• Directions for this task
Using the data below, print exactly the line with "Where should I click to: Open Activity", the line with "Task: Choose the", and every line between them, but none of the pictures.

• Records supplied
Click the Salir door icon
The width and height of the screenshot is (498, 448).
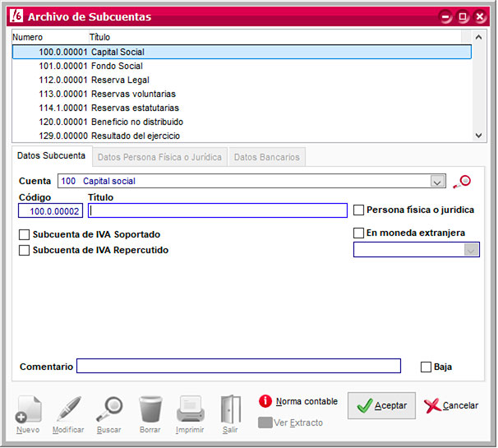click(x=230, y=409)
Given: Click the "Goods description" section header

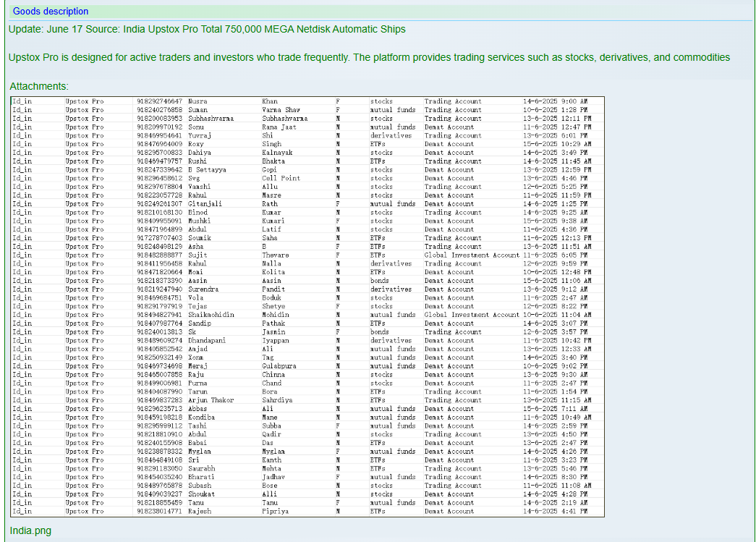Looking at the screenshot, I should point(51,12).
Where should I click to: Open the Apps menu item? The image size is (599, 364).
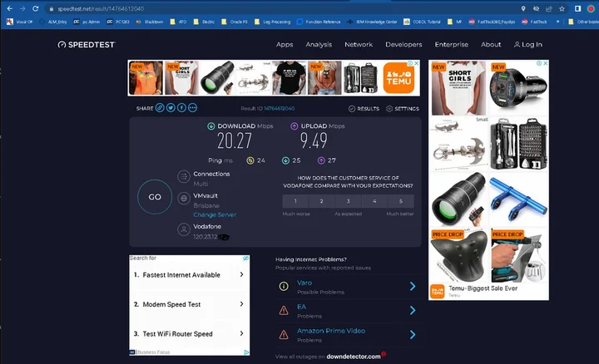285,45
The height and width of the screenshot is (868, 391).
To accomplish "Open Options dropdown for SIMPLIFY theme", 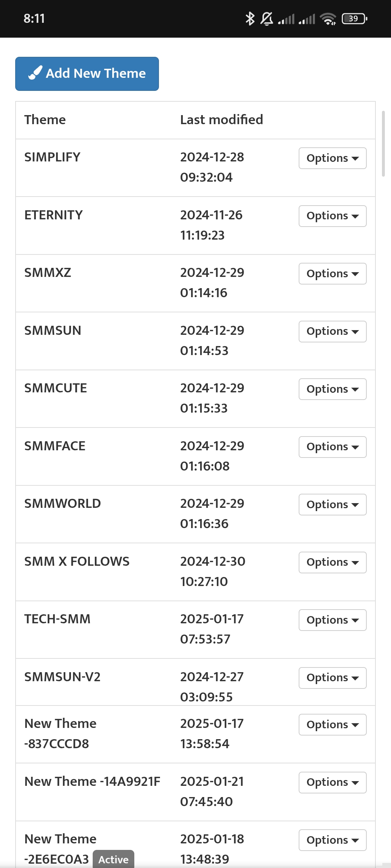I will click(332, 158).
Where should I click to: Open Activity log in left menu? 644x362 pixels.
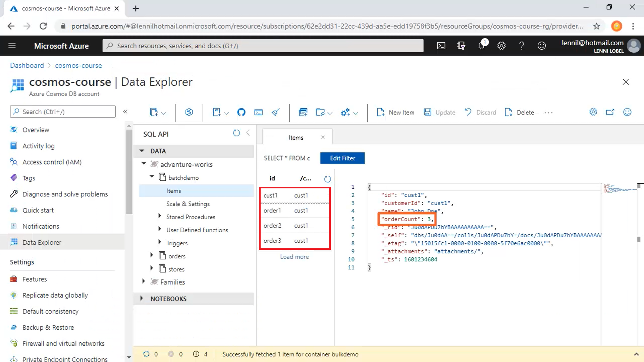(38, 146)
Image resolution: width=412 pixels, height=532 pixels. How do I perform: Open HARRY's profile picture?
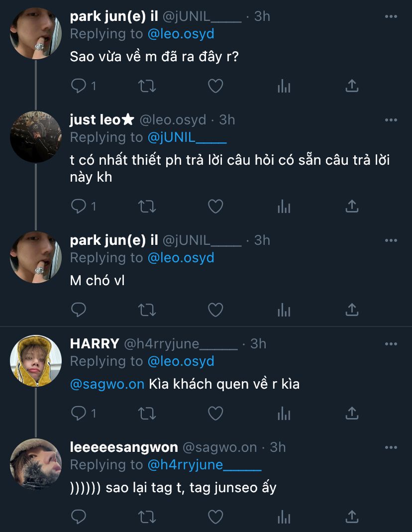click(36, 361)
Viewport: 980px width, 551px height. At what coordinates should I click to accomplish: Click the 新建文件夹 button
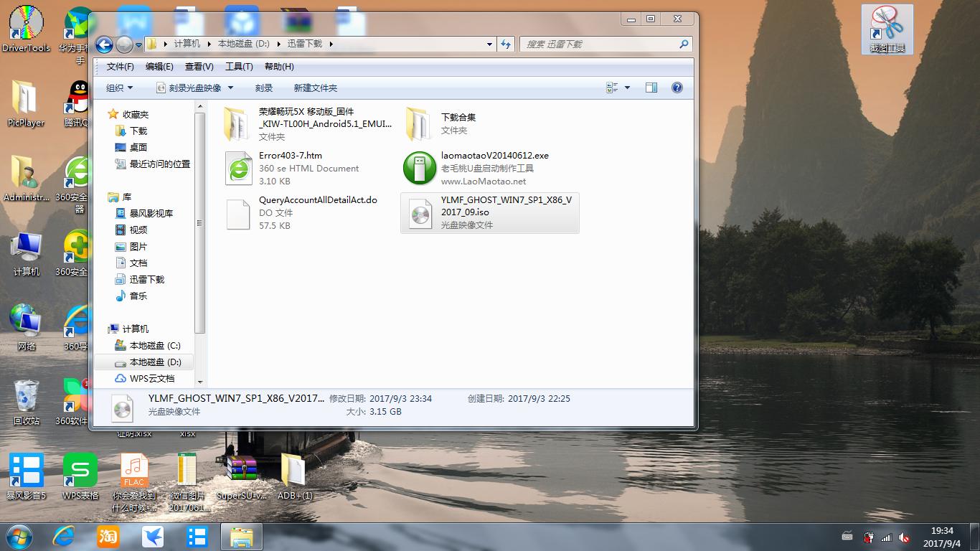pos(314,87)
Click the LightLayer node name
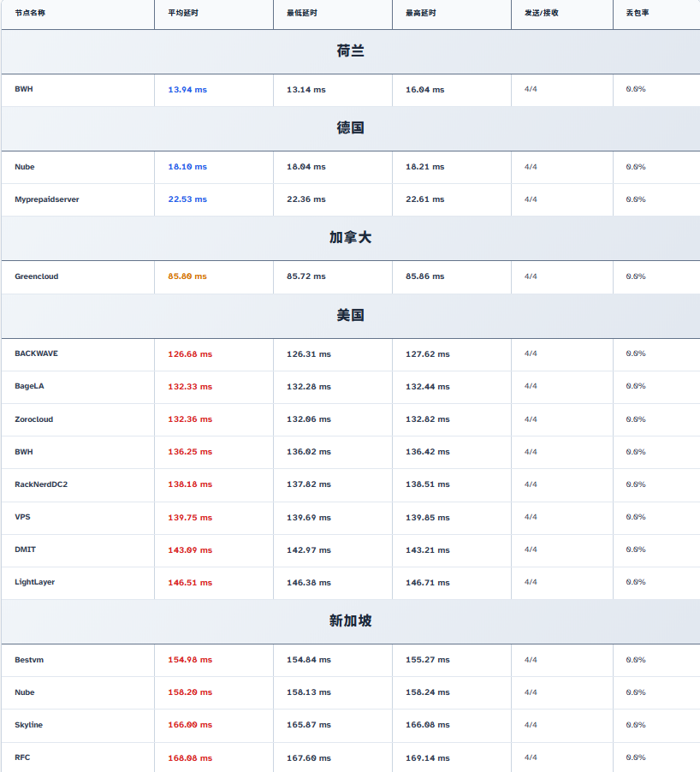The height and width of the screenshot is (772, 700). click(x=35, y=582)
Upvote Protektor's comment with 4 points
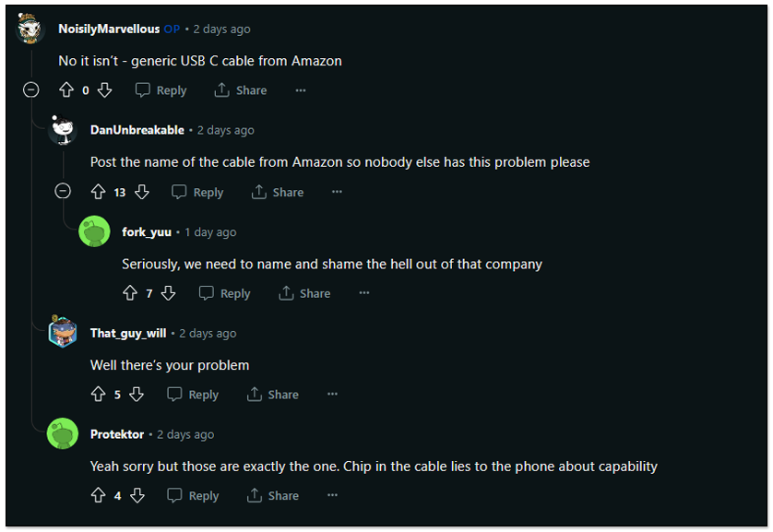Viewport: 773px width, 532px height. 98,495
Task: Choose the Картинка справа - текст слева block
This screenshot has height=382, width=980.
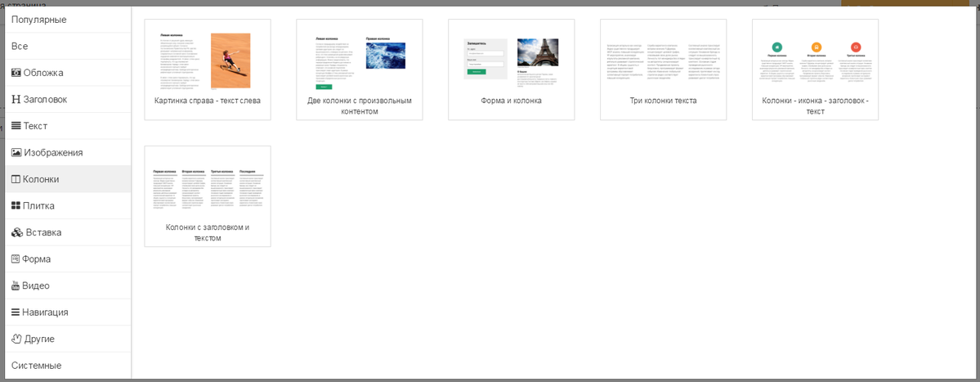Action: point(208,70)

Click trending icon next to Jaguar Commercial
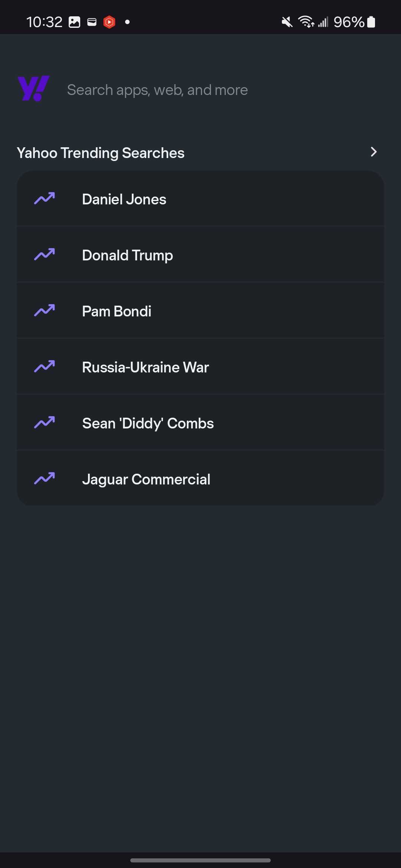click(45, 479)
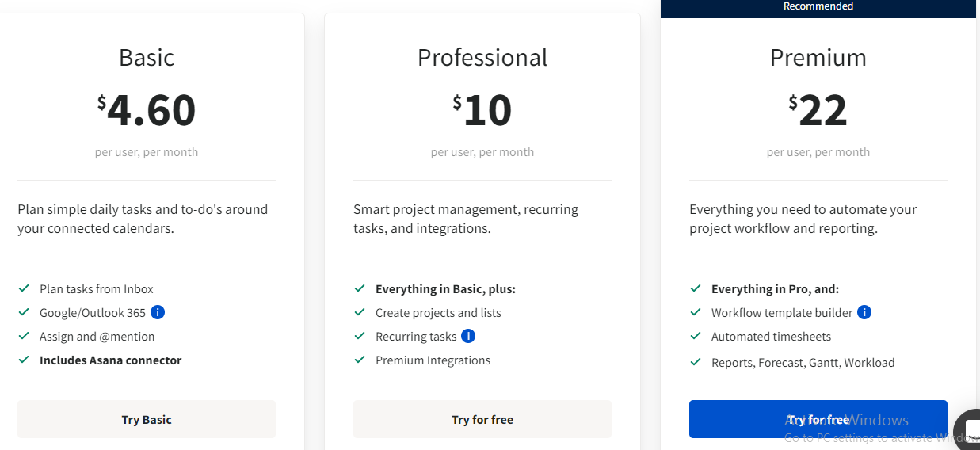Click checkmark beside Automated timesheets
980x450 pixels.
(696, 336)
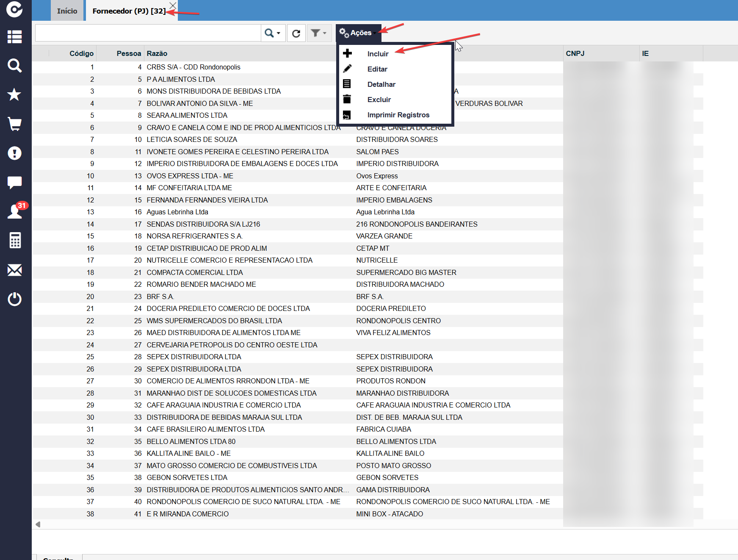738x560 pixels.
Task: Select Incluir from the Ações menu
Action: click(378, 54)
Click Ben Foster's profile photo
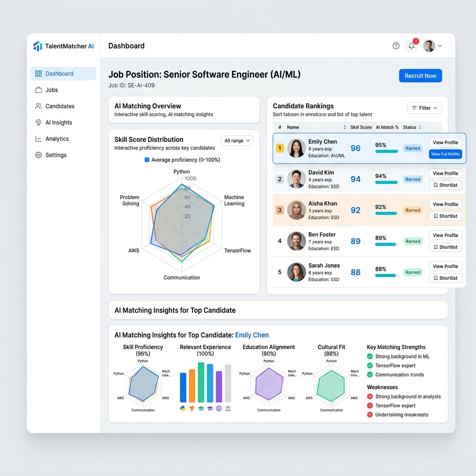 (296, 241)
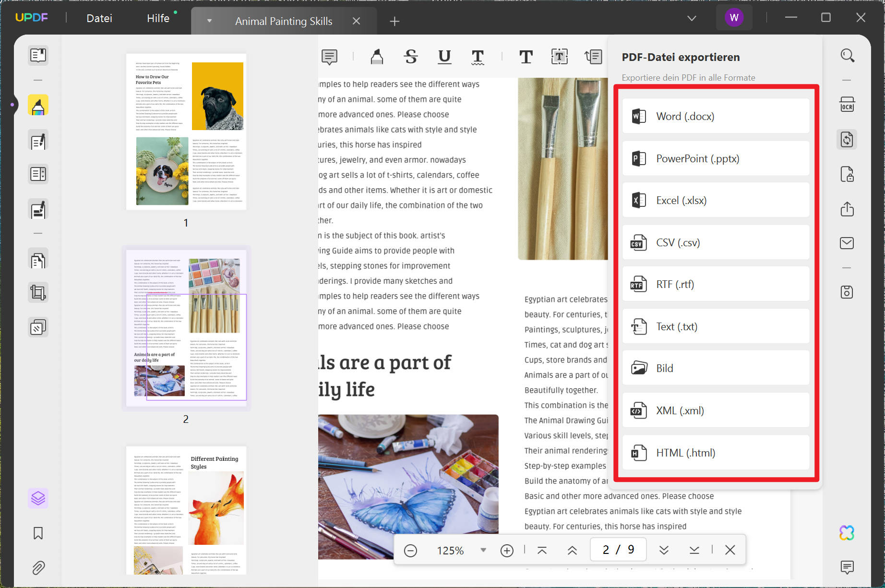Select page 1 thumbnail
This screenshot has height=588, width=885.
coord(186,132)
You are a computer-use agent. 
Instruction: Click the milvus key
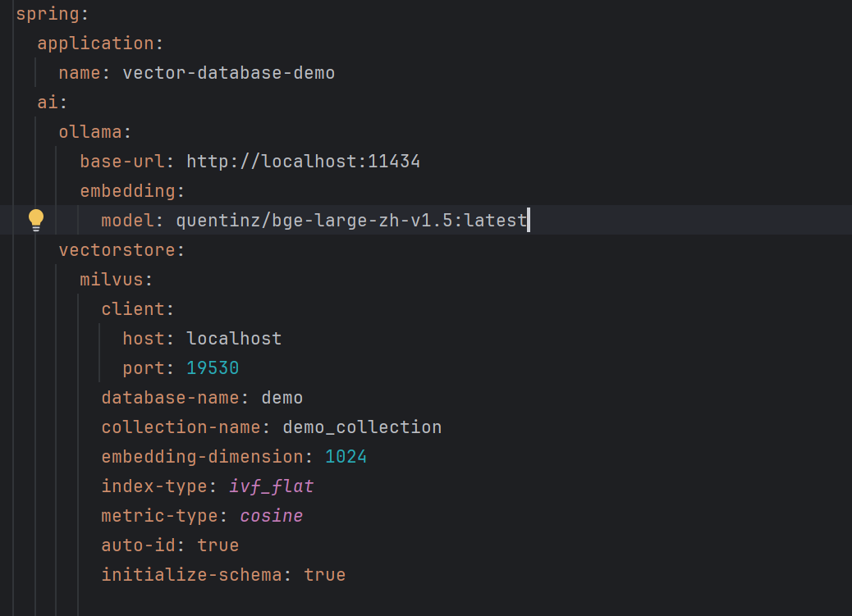coord(112,279)
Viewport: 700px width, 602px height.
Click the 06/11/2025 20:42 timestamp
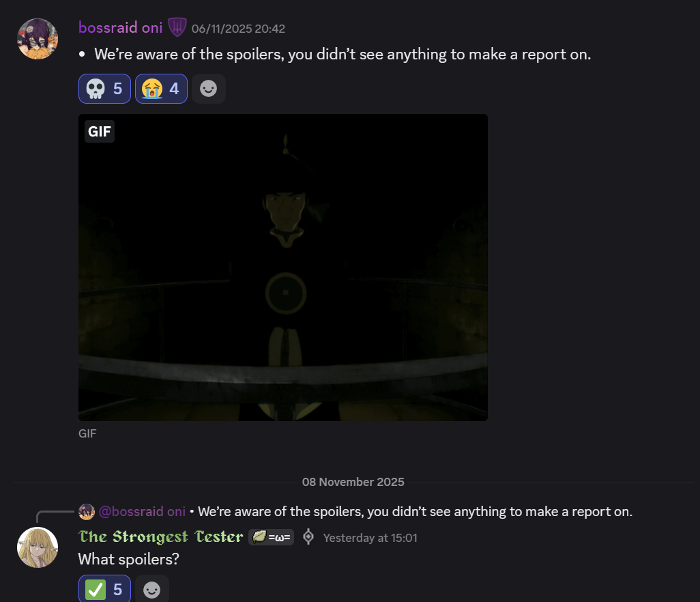238,29
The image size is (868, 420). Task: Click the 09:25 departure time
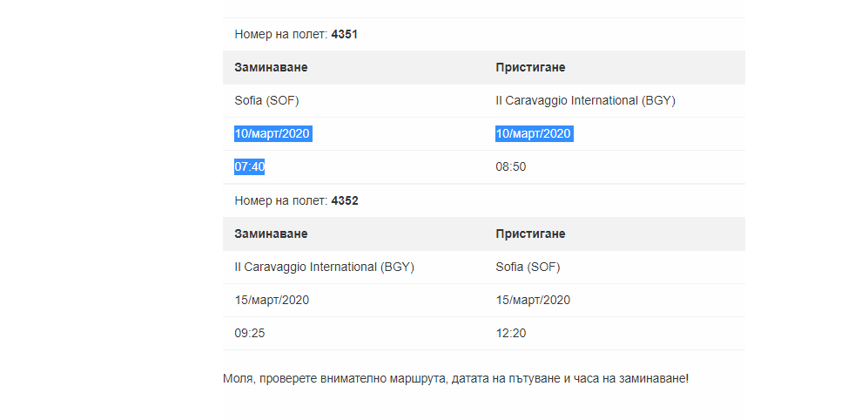(x=249, y=334)
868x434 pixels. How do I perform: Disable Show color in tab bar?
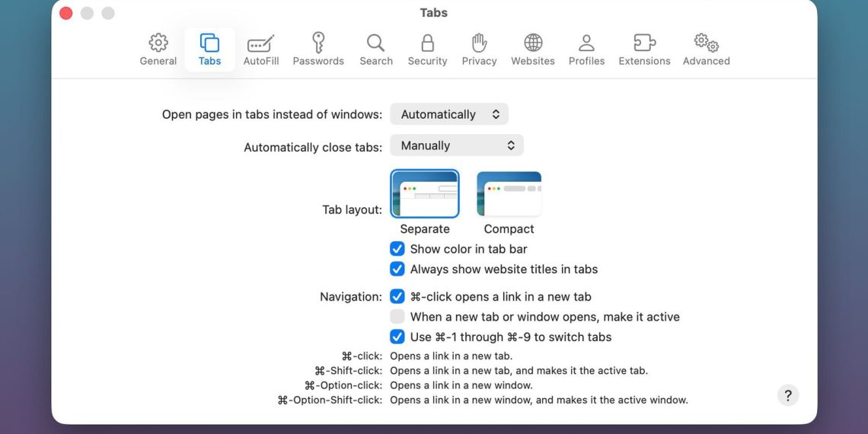click(397, 249)
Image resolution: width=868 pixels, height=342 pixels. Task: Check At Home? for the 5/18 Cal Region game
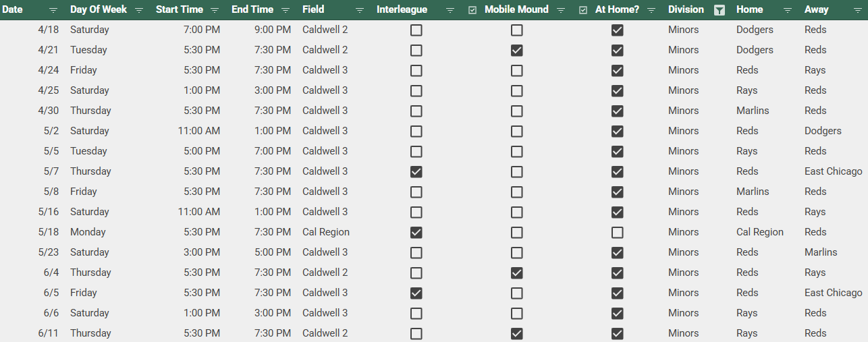click(x=617, y=233)
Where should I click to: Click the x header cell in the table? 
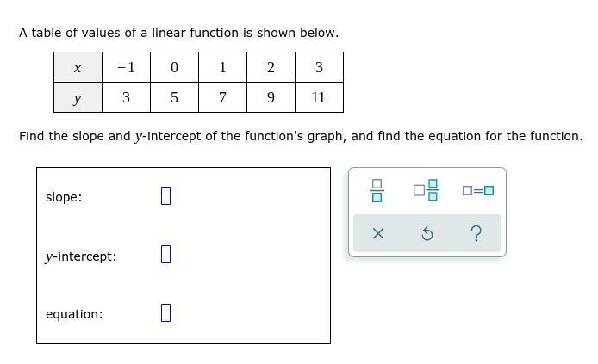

• Written answer
Where should I click to: Open Activity log in left menu? 644x362 pixels.
(38, 146)
Image resolution: width=412 pixels, height=532 pixels. How do I perform: Open HARRY's profile picture?
click(36, 361)
Viewport: 980px width, 551px height. At what coordinates should I click to accomplish: Click the 新建文件夹 button
pos(314,87)
Click the LightLayer node name
The height and width of the screenshot is (772, 700). click(x=35, y=582)
Upvote Protektor's comment with 4 points
Viewport: 773px width, 532px height. 98,495
Task: Choose the Картинка справа - текст слева block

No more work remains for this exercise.